-- TASK OBJECTIVE --
Can you copy out, word for word, the rows from the very first line up to and including the line that contains "(x=176, y=306)"?

═══ RECORDED DATA

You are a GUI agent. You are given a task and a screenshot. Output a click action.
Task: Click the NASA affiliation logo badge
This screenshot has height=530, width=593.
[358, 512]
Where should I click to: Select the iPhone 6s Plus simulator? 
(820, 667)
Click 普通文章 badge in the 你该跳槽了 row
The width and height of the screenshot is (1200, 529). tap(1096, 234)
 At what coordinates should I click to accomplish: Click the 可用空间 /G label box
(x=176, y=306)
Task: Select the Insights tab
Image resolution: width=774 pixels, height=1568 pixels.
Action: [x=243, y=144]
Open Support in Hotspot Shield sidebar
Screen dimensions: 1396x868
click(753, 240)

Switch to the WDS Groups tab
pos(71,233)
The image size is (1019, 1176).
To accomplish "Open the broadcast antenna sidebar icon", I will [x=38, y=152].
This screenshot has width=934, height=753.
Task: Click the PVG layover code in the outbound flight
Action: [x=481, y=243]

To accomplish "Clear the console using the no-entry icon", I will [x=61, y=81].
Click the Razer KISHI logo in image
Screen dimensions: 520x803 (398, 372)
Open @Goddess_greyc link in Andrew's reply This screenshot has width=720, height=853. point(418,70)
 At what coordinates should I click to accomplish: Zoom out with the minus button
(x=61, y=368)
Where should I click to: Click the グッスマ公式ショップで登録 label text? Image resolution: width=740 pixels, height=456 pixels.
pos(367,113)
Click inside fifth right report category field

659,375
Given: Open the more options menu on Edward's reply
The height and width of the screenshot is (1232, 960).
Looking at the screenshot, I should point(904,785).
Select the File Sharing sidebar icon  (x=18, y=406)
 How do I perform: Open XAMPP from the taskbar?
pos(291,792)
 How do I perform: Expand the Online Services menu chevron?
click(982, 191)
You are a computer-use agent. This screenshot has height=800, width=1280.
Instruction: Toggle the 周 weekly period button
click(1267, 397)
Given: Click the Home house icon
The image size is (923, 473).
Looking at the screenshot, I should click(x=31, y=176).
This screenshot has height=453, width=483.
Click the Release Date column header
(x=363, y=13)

══════

-- FINISHED TASK --
You are a GUI agent. You are given a task and a screenshot. Output a click action.
Task: Click the NASA affiliation logo badge
This screenshot has height=530, width=593.
[358, 512]
Where should I click to: Select the iPhone 6s Plus simulator? 
(820, 667)
Click 普通文章 badge in the 你该跳槽了 row
The width and height of the screenshot is (1200, 529). tap(1096, 234)
 At what coordinates should I click to accomplish: Click the 可用空间 /G label box
(x=176, y=306)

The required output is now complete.